Studies have shown that the inflammatory phase of COVID-19 is associated with severe disease and acute respiratory distress syndrome. During this phase, macrophages and monocytes are activated, and cytokines are released, leading to a cytokine storm. It may also involve viral transmission independent of the ACE2 receptor. Those with activated immune and endothelial cells may also be more sensitive to inflammation associated with the antibody-virus immune complex. However, treatment benefit with monoclonal antibodies has only been observed in trials involving outpatients with mild to moderate disease but not in hospitalized patients with advanced disease.
Determining the timing of anti-SARS-CoV-2 antibody production in hospitalized patients
To address this gap, researchers from the U.S. evaluated the timing of antibody production against SARS-CoV-2 in hospitalized patients. They used a highly sensitive multiplexed bead-based immunoassay that allows for early detection of anti-SARS-CoV-2 antibodies. The study is published on the preprint server medRxiv*.

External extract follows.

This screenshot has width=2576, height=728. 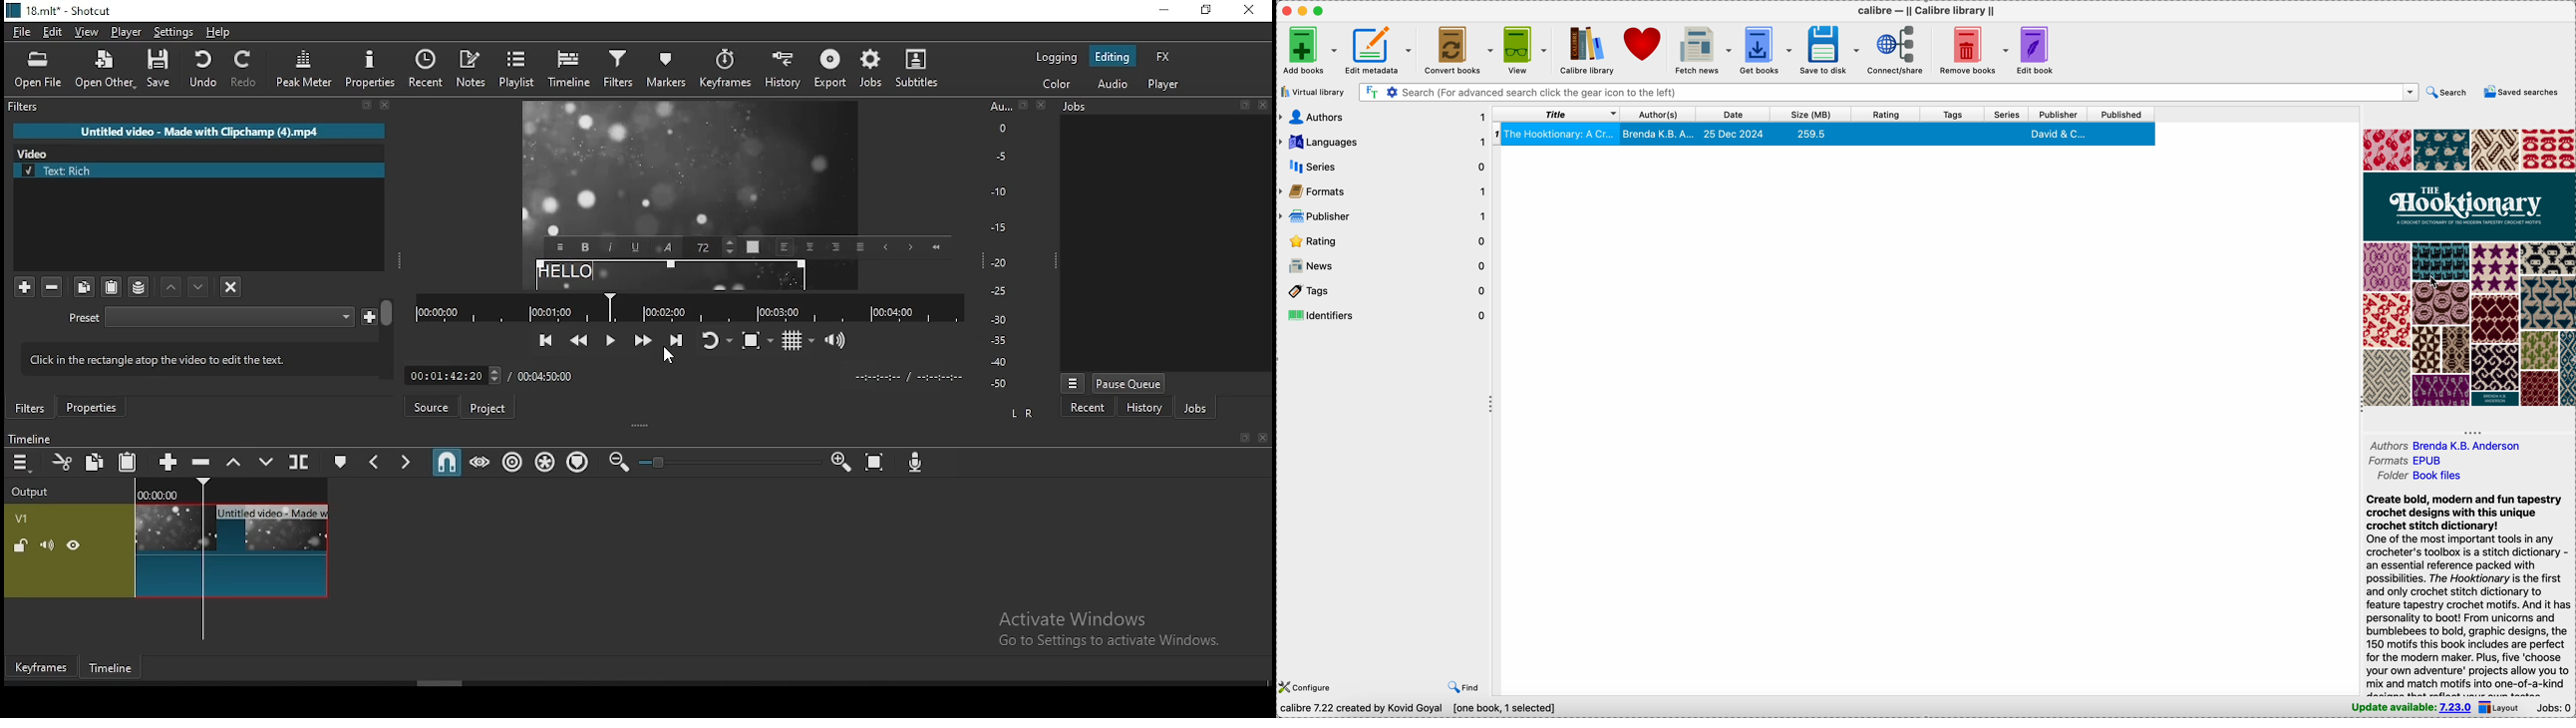 I want to click on minimize, so click(x=1167, y=9).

The study cohort had 33 patients, with 11 females and 22 males ranging from 30 to 95 years. There were 4 to 16 collections per patient over 0 to 42 days after onset of symptoms. Antibody levels for the SARS-CoV-2 antigens were plotted against time based on days after symptom onset in the discharged and expired patients.
Antibody titers at different days after onset were measured by the multiplexed beads array as described in Methods. Displayed are specific IgG antibody titer values (log transformed) in expired (orange) and discharged (green) groups of patients targeting the nucleocapsid protein (NP) and five spike protein components, i.e., S1+S2 ECD, S2, S1 (D614G), S1 and RBD. Dots are titer values for each patient at the corresponding day from onset; lines are smoothed regression fit to the observed data with 95% confidence interval bands.
Expired COVID-19 patients had significantly lower anti-SARS-CoV-2 antibody levels compared to discharged patients
The researchers found that patients who expired had significantly lower antibody levels to the SARS-CoV-2 spike protein in the first week after onset of symptoms compared to discharged COVID-19 patients. They also developed a model to predict COVID-19 outcomes based on antibody level trajectory. A notable difference was observed in outcome by sex – Only 1 female in the cohort expired compared to 10 in the male cohort.
“Although the mechanisms for these findings need further elucidation, these results align well with clinical studies on therapeutic antibodies.”
This study shows that early detection of antibodies against SARS-CoV-2 was associated with better survival in hospitalized COVID-19 patients. Early levels of antibodies predicted COVID-19 outcome, and this result is consistent with therapeutic antibody benefit early in the COVID 19 disease course. This model is supported by convalescent plasma therapy that shows better outcomes associated with early treatment and lack of benefit with late treatment.
“Early antibody responses may relate to variability in time of infection to symptom onset and reflect other mechanisms related to disease onset”.
Sensitive assay methods and proper modeling could help predict clinical course and choose appropriate therapeutic interventions
The findings show that while developing an early antibody response as an outcome predictor, it is crucial to have a sensitive method such as the flow cytometry bead-based method used in this study to detect antibodies early in the course of disease reliably. Such an assay method with proper modeling could help predict patients’ clinical course and select appropriate therapeutic interventions.
According to the authors, the exact stage of disease progression that may benefit from antibody therapy needs to be studied further. It may depend on the nature of the antibodies and additional interventions. With more and more studies on neutralizing antibodies, early antibody levels may help to decide appropriate therapies in the future.
“While the above approaches helped us demonstrate significant differences in the early antibody response between patients who expired and those who were discharged, it did not tell us whether the antibody response trajectory itself can be predictive of the eventual outcome.”
medRxiv publishes preliminary scientific reports that are not peer-reviewed and, therefore, should not be regarded as conclusive, guide clinical practice/health-related behavior, or treated as established information.